[Lines of data]
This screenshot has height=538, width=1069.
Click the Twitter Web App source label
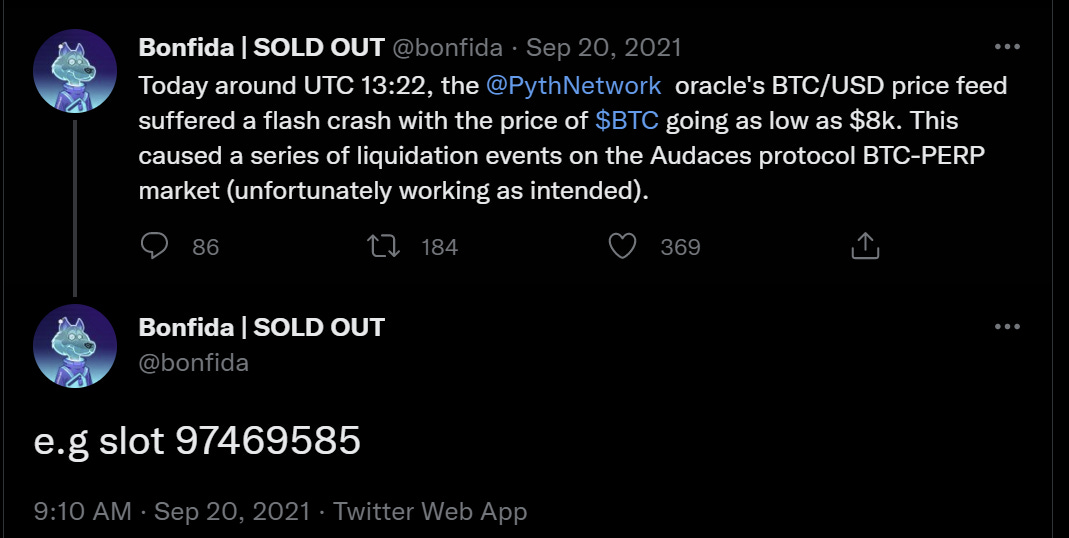pyautogui.click(x=430, y=511)
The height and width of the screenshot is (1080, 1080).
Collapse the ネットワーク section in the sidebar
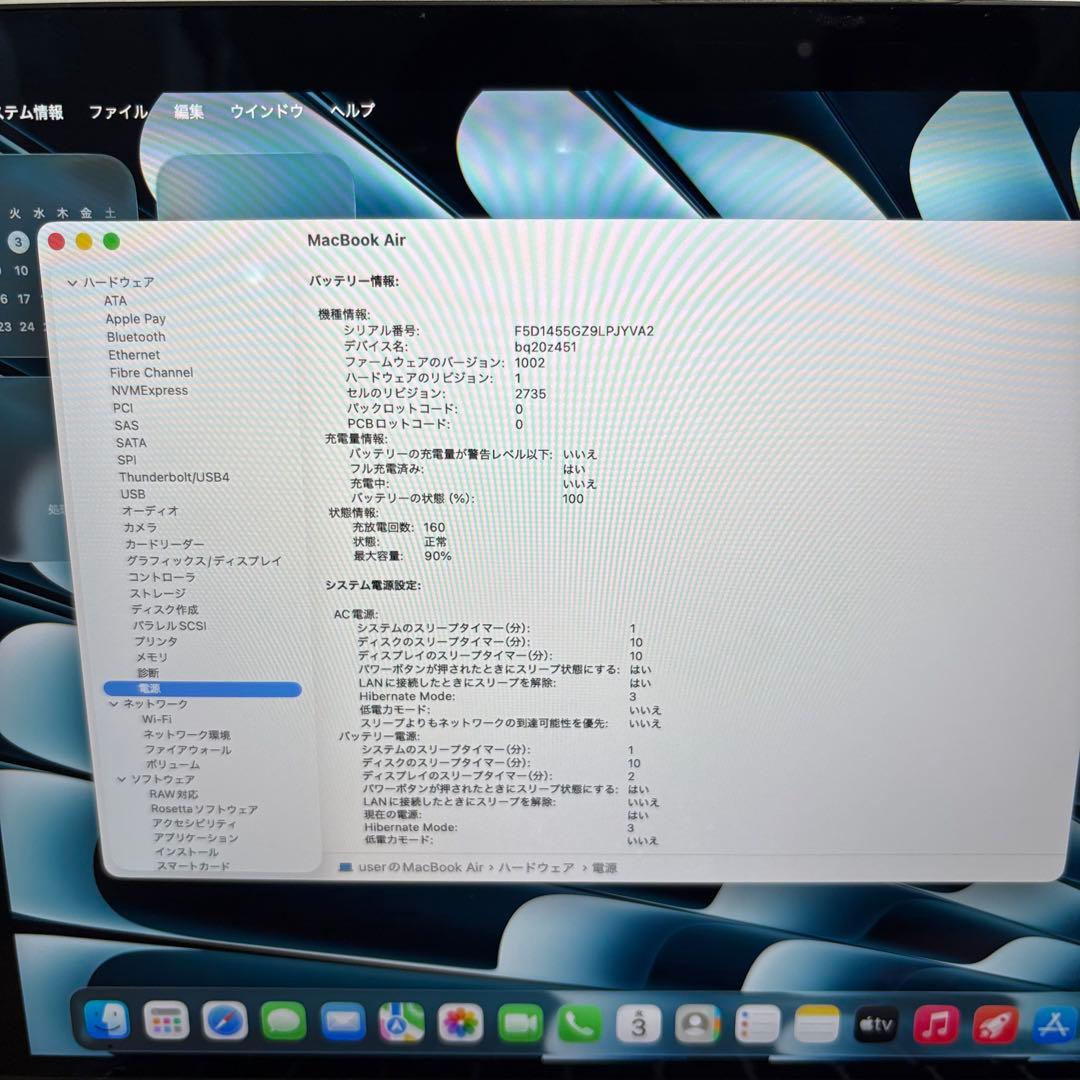pos(113,704)
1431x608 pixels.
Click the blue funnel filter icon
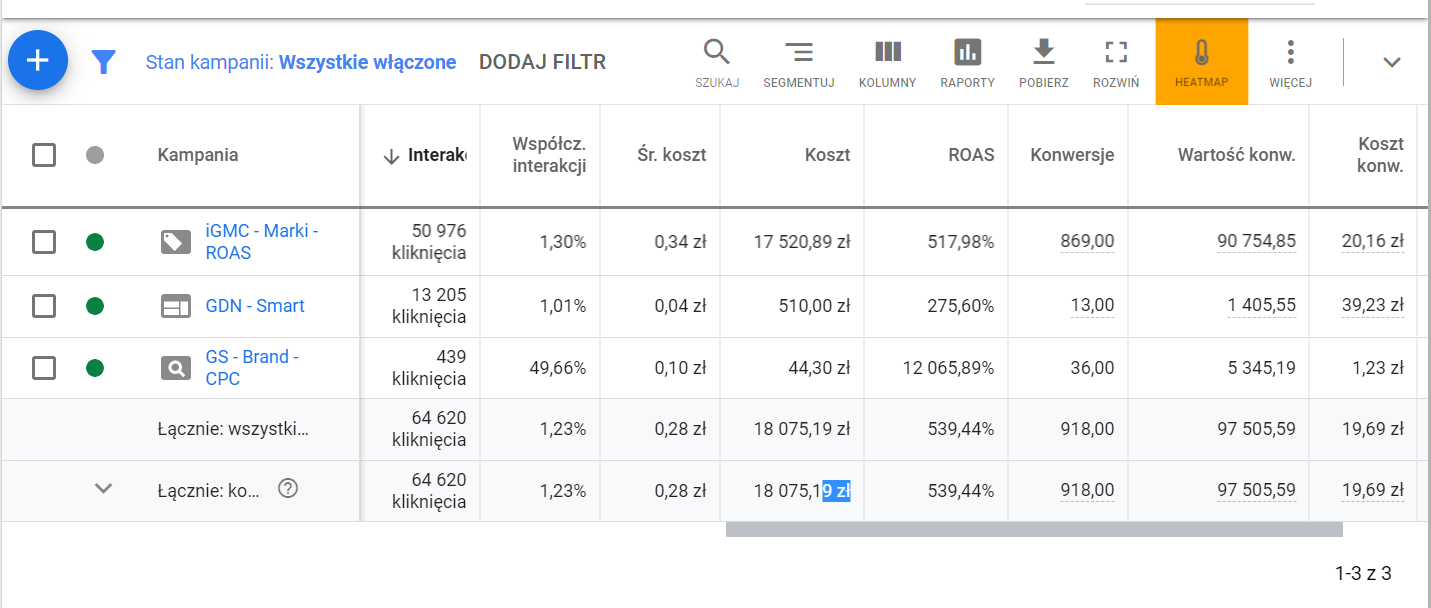(104, 62)
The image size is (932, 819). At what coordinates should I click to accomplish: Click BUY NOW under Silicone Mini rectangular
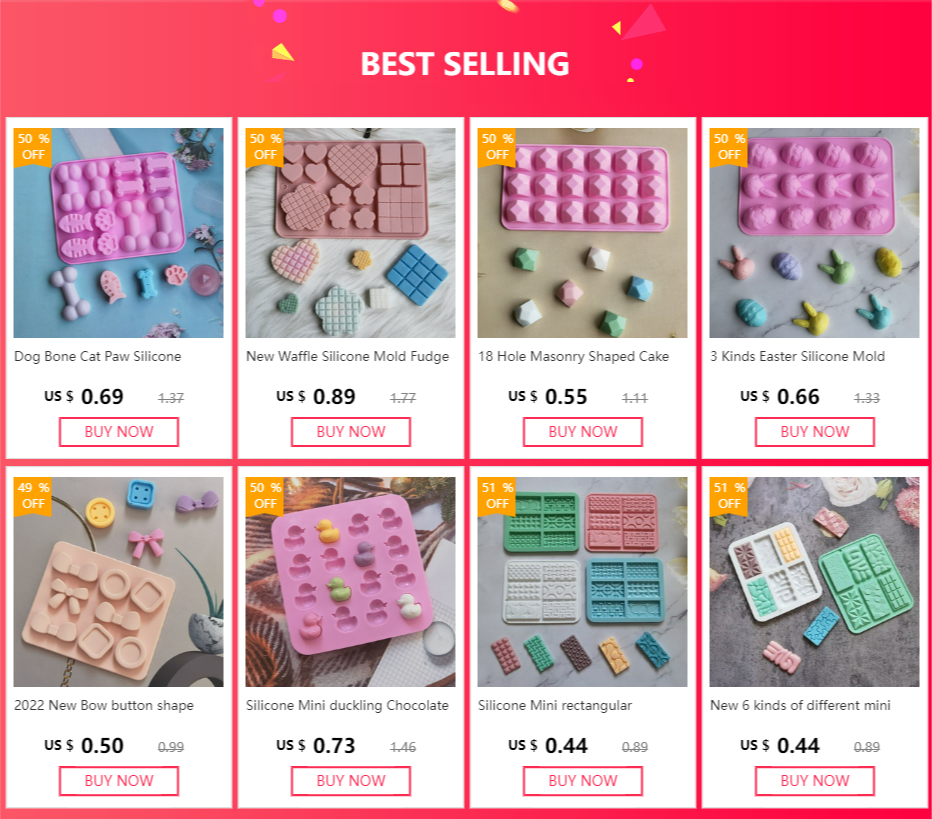pyautogui.click(x=583, y=781)
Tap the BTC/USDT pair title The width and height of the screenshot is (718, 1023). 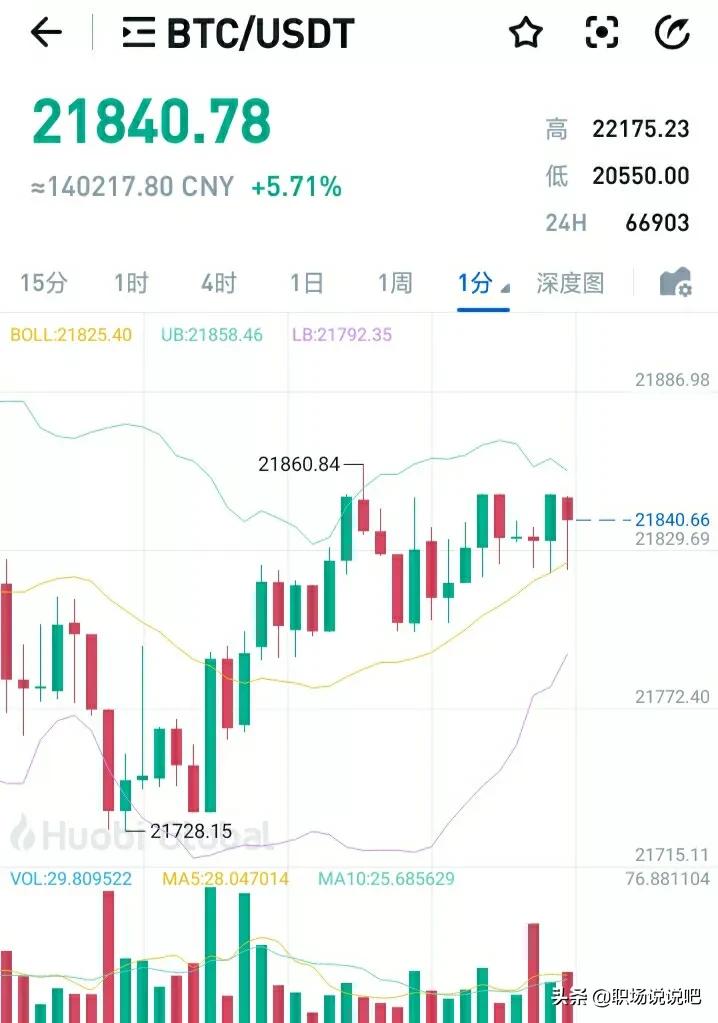pyautogui.click(x=260, y=34)
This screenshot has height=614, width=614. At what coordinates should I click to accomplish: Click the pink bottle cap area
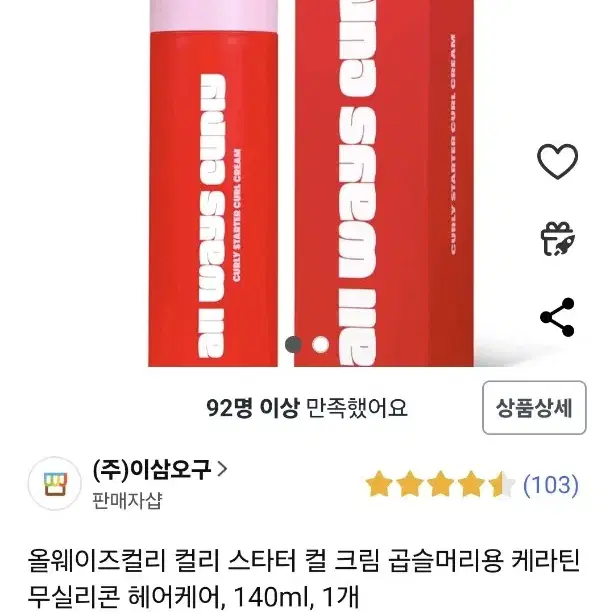coord(214,16)
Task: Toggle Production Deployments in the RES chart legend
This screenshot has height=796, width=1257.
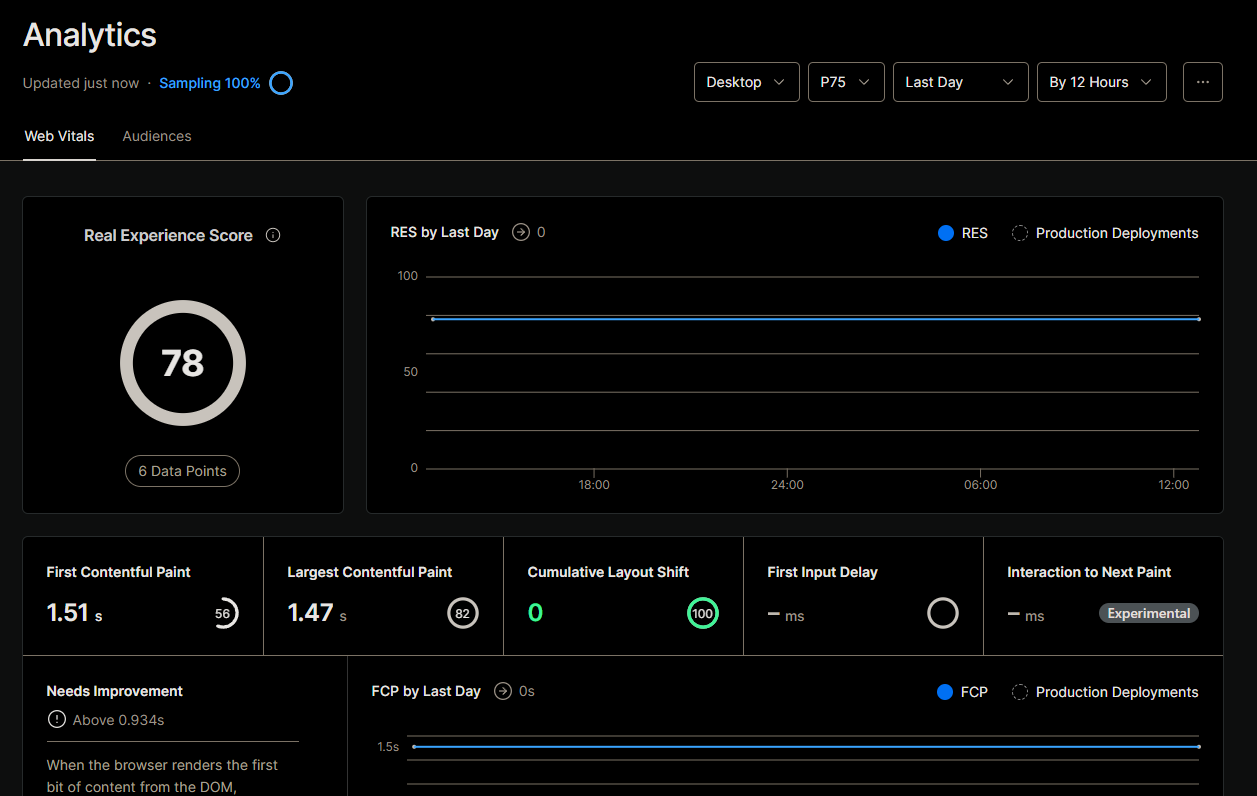Action: tap(1105, 233)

- DESCRIPTION OF THE TASK -
Render the stretch of records above from the line containing "The height and" through the line containing "pyautogui.click(x=583, y=781)" as a Markdown table with columns "No." and "Line," one row per line, skipping blank lines. Leave the pictures out.

- REPLY -
| No. | Line |
|---|---|
| 1 | The height and width of the screenshot is (1080, 1080). |
| 2 | Collapse the ネットワーク section in the sidebar |
| 3 | pos(113,704) |
| 4 | 1431x608 pixels. |
| 5 | Click the blue funnel filter icon |
| 6 | (104, 62) |
| 7 | The image size is (932, 819). At what coordinates should I click to accomplish: Click BUY NOW under Silicone Mini rectangular |
| 8 | pyautogui.click(x=583, y=781) |